Как реагирует советский мир на уход комсомольца в стиляги, мы видели. Но мир стиляг переживает куда большее предательство: уход Фреда, лидера, покровителя, спасителя (высокопоставленный отец Фреда вытаскивает стиляг из передряг и конфликтов) и держателя материальной базы тусовки. Это не просто обидно и досадно — это ставит крест на будущем (и без того эфемерном) стиляжьего сообщества, и все это, в общем-то, понимают.

Что же делают стиляги? Они устраивают Фреду «проводы в советскую жизнь» — максимально весёлые и отвязные, приносят своему уходящему другу и учителю посильную дань благодарности.

Процитируем соответствующее место из сценария — оно того стоит.

Мэл постучал вилкой по бокалу и поднялся.

— Граждане! — укоризненно сказал он. — Серьезней, граждане! Что за смех в такой момент!... Чуваки и чувихи! — прокашлявшись, с чувством начал он. — Сегодня, в этот скорбный день, мы провожаем в последний путь нашего товарища — стилягу Фреда. Жизнь вырвала его из наших рядов, но память о нем навсегда сохранится в наших сердцах! Оглянемся же, товарищи, от этой трагической черты на пройденный им жизненный путь! Траурный митинг объявляется открытым! — Мэл окинул взглядом собравшихся.

— Если б не он, я б так и дрынчал польку с мазуркой, как последний лабух... — сказал Дрын.

— Усопший нес в серые трудящиеся массы прогрессивные идеи джаза! — сформулировал подобающим моменту образом Мэл.

— Если честно, одевались все под него, — сказал Боб.

— ...Вносил в душную атмосферу скучных будней живительное дыхание моды!..

— А сколько раз от жлобов спасал! — сказала Полли.
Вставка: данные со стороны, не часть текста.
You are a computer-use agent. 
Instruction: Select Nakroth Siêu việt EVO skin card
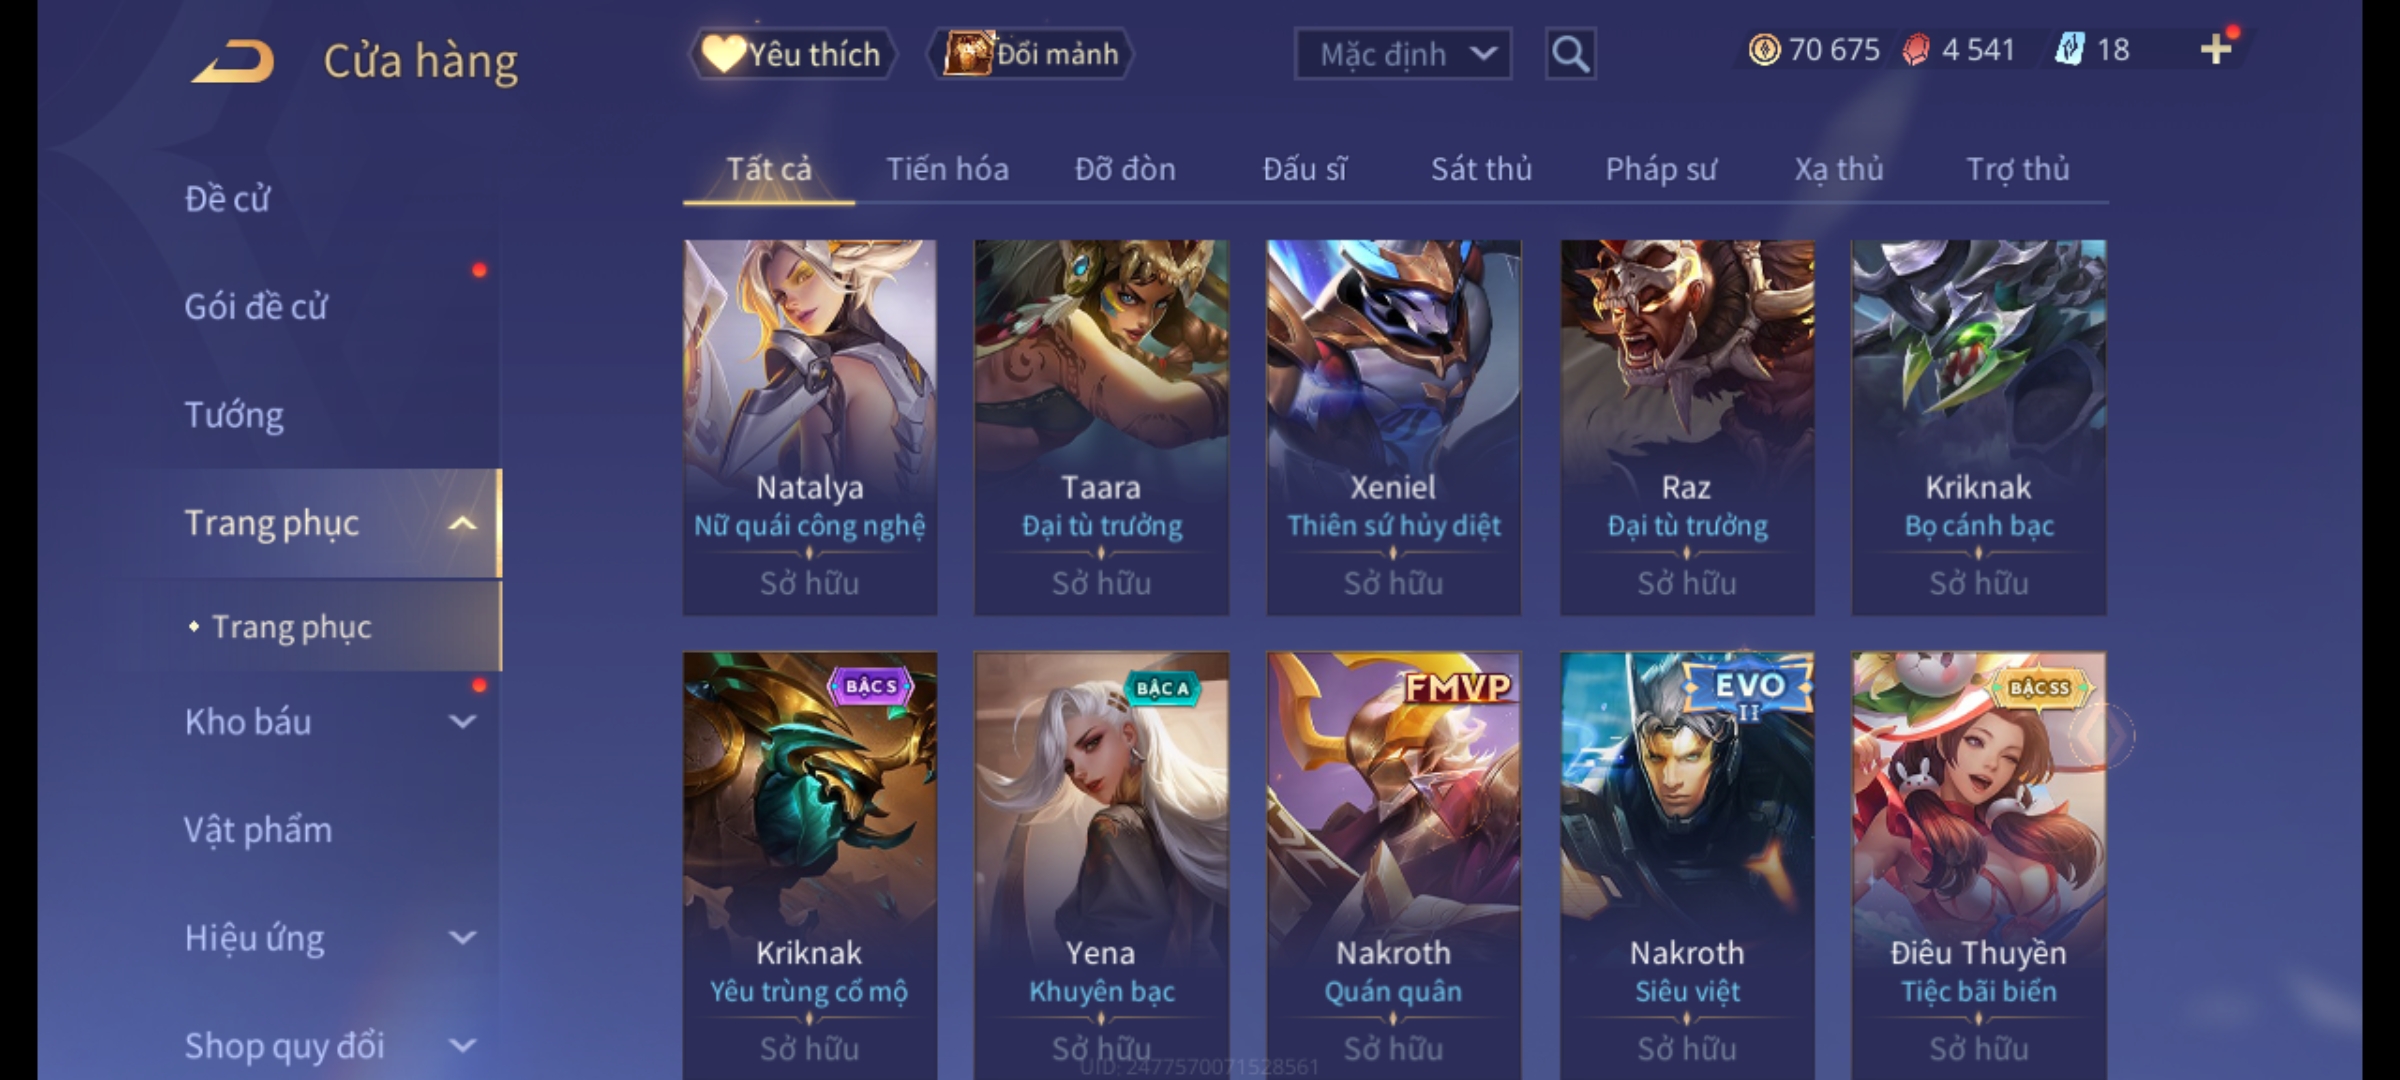click(1687, 865)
— ...Подставлял плечо товарищам в тяжкую годину испытаний и невзгод...

— Процессы на хате устраивал! — хихикнула Бетси.

— ...Делил свой кров с влюбленными сердцами...

— Да чего говорить, последний стакан портвейна мог разлить! — сказал кто-то.

— ...И делился с ближними последним куском хлеба! — подытожил Мэл. — Однако не будем закрывать глаза, товарищи, и на отдельные недостатки усопшего! — призвал он.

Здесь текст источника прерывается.